Derived from the Persian word beryā(n) (بریان) which means “fried” or “roasted,” biryani is a rice dish crafted from a sensuously transcendent spice medley and basmati rice layered with curried meats (often lamb, mutton or chicken), fish, eggs or vegetables. Biryani was born in the kitchens of ancient Persia, and was later transported by merchants to the Indian subcontinent where the dish developed even further. Whether made in India, South Asia or the Middle East, regional variants are abundant and often without boundaries, such as hyderabadi biryani, ambur biryani, bhatkali biryani, kacchi biryani, awadhi biryani, mughlai biryani, berian biryani, sindhi biryani, khan biryani, memoni biryani, pakistani biryani, sri lankan biryani and the like. That is a short list.

Yes, I have admittedly been cheating on biryani. The farmers’ market spice merchant has been effusively loyal and ever helpful. Yet, I have been shamefully, almost covertly, buying his superb admix which is damned good. So, it only seemed fair to concoct my own biryani blend (with a little help from my friends). Much like curry or ras al hanout, dry roasting and then grinding your own spice brew at home tends to create a more spellbinding and blissful union.

BIRYANI SPICE BLEND

1 T cardamom seeds
1 T coriander seeds
2 t cumin seeds
1 medium cinnamon stick, cut into pieces
6 whole cloves
2 bay leaves
1/2 T black peppercorns
2 t fennel seeds
2 t caraway seeds
2 star anise
1/2 t grated nutmeg
1/2 t turmeric

Dry roast spices over moderate heat until fragrant. Discard bay leaves. Cool and reduce to a powder in a spice grinder by pulses or by using a mortar and pestle. Store in an air tight container in a cool, dark place.

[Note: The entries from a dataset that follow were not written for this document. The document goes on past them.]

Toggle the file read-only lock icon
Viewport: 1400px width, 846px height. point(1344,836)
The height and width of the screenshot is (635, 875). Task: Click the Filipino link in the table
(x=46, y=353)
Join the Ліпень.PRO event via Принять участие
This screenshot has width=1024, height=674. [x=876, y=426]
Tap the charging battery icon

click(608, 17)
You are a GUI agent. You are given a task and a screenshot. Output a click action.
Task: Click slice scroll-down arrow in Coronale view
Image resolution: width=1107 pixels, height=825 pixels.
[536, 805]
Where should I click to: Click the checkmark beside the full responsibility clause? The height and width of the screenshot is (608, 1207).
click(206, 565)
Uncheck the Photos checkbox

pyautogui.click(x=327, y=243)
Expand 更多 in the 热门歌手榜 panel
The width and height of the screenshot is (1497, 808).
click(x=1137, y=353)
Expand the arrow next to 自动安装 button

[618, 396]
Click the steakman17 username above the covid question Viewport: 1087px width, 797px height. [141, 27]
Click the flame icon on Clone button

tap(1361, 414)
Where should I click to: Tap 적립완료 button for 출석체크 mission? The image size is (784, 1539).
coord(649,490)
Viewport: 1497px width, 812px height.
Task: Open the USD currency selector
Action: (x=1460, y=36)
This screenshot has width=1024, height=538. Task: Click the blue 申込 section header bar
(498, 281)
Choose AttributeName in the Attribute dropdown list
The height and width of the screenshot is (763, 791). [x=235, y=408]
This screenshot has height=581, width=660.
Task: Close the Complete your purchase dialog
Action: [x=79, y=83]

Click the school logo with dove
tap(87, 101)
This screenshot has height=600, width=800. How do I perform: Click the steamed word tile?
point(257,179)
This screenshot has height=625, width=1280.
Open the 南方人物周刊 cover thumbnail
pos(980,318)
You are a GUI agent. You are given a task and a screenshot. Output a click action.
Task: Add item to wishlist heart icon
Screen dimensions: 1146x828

Now, on to the main course. Guests will be grateful for the effusive, almost contemplative, scents…

LAMB BIRYANI

Dry roast and grind anise seeds, black peppercorns, cardamom pods, coriander seeds, and cumin seeds.

1 t anise seeds, toasted and ground
2 T black peppercorns, toasted and ground
3 T green cardamom pods, cracked, toasted and ground
2 T coriander seeds, toasted and ground
2 t cumin seeds, toasted and ground
1 t freshly grated nutmeg
2 cinnamon sticks

3 T unsalted butter
1 T canola oil
3 medium yellow onions, peeled and thinly sliced

3 T unsalted butter
1 T canola oil
2 T garam masala
1 t crushed red chile flakes
1⁄2 T turmeric
1 t paprika

6 plump fresh garlic cloves, peeled and minced
3 medium tomatoes, cored, seeded and chopped
4 serrano chiles, stemmed, seeded and minced
1 1 1⁄2″ piece ginger, peeled and minced

2 1/2 lbs trimmed boneless lamb shoulder, cut into 1 1/2″ cubes
Sea salt
3/4 C plain yogurt

2 1⁄2 C basmati rice
3 T unsalted butter
2 plump, fresh garlic cloves, peeled and minced
1⁄2 T cumin seeds, toasted and ground
4 whole cloves
2 dried bay leaves
Sea salt
2 C water
2 C chicken or vegetable broth

1 C whole milk
1 t saffron threads

Mint leaves, roughly chopped
Cilantro leaves, roughly chopped
Cashews, lightly sautéed in butter and chopped (optional)

Heat butter and canola oil in a heavy skillet over medium high heat. Add onions and cook, stirring occasionally, until translucent and then just turning golden. Transfer to a bowl and set aside for later use.

Heat butter and canola oil in a large heavy pot or Dutch oven over medium high heat until shimmering. Add garam masala, chile flakes, turmeric, paprika, anise, pepper, cardamom, coriander, nutmeg, and 1 cinnamon stick, then cook, stirring, until fragrant, about 2 minutes. Then add garlic, tomatoes, chiles, and ginger and sauté, stirring, another 2–3 minutes more.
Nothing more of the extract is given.